• Work item: Among the entries that follow, find every line with the word "will" and list it.
*** Dataset records ***
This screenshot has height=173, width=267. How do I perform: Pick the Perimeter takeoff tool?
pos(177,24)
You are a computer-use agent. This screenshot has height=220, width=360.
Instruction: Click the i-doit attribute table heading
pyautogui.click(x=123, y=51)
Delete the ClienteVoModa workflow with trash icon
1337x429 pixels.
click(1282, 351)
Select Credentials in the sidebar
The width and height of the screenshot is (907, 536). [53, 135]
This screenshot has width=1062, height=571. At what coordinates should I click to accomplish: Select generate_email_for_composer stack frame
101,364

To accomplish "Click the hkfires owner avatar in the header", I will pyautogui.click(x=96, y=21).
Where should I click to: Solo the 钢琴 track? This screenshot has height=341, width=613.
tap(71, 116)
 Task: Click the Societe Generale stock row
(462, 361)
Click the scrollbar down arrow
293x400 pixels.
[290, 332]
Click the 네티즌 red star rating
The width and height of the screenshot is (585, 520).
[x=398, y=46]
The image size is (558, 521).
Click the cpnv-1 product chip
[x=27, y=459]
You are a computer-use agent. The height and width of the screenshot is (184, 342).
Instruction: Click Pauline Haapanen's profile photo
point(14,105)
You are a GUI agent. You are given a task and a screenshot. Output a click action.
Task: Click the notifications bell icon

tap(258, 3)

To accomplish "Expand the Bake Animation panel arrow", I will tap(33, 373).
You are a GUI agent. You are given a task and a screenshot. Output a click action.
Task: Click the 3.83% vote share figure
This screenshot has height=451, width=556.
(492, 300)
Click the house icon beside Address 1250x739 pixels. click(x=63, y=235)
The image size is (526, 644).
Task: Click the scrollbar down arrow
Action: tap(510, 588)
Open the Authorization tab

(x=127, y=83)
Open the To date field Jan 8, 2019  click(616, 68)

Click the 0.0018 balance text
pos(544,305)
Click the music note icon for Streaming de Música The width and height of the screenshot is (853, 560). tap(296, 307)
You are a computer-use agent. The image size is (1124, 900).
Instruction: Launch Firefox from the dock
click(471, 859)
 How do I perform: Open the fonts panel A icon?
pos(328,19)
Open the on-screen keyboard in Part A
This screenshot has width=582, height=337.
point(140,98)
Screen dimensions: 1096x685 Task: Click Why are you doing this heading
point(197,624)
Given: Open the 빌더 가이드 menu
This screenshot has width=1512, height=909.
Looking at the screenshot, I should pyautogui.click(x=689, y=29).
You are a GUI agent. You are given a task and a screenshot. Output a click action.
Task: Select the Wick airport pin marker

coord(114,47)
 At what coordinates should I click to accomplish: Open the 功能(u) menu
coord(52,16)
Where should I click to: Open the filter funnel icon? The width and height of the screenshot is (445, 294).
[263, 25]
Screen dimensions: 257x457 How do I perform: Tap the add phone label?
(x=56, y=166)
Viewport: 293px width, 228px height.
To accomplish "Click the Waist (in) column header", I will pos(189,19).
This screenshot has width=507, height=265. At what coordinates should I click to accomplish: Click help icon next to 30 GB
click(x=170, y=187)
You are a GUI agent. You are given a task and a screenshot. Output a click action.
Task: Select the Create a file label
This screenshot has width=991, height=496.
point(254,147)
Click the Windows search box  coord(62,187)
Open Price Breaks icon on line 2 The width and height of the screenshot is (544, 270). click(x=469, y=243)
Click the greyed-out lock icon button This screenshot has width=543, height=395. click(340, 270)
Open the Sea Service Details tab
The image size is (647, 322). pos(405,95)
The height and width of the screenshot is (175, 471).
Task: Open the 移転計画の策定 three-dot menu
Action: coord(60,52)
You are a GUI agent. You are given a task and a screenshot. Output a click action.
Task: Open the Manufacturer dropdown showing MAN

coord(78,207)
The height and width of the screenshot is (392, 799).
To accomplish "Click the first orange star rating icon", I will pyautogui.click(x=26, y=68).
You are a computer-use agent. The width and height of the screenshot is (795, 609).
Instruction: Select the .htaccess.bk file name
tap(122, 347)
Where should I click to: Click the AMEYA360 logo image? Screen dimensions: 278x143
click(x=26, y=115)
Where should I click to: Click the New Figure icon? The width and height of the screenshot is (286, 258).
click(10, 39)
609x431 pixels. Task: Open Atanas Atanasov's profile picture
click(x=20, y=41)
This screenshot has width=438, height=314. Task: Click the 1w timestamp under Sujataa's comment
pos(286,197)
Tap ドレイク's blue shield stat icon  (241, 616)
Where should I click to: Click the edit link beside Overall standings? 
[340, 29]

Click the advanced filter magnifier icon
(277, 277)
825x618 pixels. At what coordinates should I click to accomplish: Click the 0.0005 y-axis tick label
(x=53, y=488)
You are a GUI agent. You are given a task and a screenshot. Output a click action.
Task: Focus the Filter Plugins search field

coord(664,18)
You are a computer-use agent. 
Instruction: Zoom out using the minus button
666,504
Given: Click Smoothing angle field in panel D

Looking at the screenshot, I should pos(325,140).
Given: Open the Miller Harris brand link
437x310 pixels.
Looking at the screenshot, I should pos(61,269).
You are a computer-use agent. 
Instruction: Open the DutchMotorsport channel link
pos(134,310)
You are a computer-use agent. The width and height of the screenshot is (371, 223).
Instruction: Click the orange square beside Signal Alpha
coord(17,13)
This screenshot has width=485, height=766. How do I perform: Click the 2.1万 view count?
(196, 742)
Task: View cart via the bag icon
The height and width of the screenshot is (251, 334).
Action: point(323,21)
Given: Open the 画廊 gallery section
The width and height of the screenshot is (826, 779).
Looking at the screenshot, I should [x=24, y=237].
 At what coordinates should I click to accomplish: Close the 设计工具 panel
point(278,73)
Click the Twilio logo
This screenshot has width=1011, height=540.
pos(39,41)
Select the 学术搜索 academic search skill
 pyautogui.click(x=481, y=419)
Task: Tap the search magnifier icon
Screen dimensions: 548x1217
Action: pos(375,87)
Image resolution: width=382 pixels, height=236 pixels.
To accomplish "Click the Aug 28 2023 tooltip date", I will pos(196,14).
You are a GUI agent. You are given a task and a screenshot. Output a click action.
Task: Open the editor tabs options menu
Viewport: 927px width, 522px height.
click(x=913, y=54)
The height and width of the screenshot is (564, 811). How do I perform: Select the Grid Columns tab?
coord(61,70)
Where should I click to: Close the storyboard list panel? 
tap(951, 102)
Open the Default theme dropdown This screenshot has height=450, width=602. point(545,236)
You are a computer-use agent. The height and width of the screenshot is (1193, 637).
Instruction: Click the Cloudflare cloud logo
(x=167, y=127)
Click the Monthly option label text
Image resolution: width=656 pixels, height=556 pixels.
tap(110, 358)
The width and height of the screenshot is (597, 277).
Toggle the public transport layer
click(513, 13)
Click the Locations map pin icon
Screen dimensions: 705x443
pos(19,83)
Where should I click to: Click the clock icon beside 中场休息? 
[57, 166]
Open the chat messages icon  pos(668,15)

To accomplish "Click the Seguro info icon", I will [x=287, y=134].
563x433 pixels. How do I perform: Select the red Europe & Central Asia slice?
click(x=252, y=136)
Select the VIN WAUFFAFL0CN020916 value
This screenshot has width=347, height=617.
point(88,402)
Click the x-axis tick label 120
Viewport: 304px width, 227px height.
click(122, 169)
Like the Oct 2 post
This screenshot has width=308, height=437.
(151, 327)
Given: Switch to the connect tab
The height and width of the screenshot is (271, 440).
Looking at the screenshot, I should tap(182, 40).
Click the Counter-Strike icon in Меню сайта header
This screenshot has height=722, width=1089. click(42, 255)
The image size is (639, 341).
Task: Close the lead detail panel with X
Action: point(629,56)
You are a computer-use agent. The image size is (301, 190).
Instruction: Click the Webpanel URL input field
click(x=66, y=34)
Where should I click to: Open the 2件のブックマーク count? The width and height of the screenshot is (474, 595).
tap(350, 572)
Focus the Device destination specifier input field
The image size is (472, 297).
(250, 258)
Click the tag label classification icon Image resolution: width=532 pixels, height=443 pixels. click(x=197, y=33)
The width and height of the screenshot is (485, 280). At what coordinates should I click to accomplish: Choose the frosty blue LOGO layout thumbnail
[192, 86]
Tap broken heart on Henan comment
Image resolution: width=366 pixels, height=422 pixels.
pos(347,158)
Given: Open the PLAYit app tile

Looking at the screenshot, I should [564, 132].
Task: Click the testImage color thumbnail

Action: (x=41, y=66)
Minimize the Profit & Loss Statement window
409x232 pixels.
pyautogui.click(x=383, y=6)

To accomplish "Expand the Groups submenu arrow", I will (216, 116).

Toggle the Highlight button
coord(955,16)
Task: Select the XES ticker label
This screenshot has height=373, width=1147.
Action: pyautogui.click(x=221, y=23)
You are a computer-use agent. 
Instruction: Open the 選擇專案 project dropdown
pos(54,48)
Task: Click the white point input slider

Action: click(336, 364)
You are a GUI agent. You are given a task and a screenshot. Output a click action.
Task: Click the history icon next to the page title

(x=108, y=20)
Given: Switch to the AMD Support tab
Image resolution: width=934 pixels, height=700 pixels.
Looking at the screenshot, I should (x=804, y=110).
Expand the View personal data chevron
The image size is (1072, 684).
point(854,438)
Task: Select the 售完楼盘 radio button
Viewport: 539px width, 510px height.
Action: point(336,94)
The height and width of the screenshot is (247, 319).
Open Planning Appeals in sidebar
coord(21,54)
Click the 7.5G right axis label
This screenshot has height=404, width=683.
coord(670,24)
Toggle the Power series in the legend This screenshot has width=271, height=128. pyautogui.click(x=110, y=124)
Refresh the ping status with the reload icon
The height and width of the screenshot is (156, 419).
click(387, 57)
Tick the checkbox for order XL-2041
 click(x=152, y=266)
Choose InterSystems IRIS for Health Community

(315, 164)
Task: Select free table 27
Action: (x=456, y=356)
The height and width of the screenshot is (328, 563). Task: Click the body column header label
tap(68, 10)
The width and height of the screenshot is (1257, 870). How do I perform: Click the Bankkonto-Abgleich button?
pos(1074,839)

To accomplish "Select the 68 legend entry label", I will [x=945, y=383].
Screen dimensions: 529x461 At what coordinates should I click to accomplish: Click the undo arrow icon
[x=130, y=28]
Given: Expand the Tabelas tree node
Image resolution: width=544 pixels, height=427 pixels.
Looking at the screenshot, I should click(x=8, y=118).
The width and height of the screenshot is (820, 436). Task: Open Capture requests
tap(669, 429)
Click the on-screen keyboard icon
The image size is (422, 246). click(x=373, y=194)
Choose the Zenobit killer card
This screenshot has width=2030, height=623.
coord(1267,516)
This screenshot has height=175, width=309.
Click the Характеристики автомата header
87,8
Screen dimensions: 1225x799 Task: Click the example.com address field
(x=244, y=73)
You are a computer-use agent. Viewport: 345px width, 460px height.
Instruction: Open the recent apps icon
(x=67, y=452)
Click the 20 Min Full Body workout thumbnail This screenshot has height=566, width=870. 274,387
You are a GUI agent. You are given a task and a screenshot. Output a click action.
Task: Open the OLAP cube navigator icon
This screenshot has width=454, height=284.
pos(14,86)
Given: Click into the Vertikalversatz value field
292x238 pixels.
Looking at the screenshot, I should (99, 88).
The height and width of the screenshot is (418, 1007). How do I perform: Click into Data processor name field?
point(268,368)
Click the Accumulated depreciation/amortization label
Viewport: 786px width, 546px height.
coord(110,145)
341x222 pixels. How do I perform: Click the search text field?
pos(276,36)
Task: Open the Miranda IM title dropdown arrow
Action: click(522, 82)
*** End of Dataset records ***
• Output for this task:
To accomplish "Click the hkfires owner avatar in the header", I will pyautogui.click(x=96, y=21).
To accomplish "Expand the Bake Animation panel arrow", I will tap(33, 373).
To accomplish "Click the Waist (in) column header", I will pos(189,19).
To accomplish "Click the first orange star rating icon", I will pyautogui.click(x=26, y=68).
To accomplish "Click the Aug 28 2023 tooltip date", I will pos(196,14).
To accomplish "Click the Seguro info icon", I will [x=287, y=134].
To accomplish "Expand the Groups submenu arrow", I will (216, 116).
To accomplish "Select the 68 legend entry label", I will [x=945, y=383].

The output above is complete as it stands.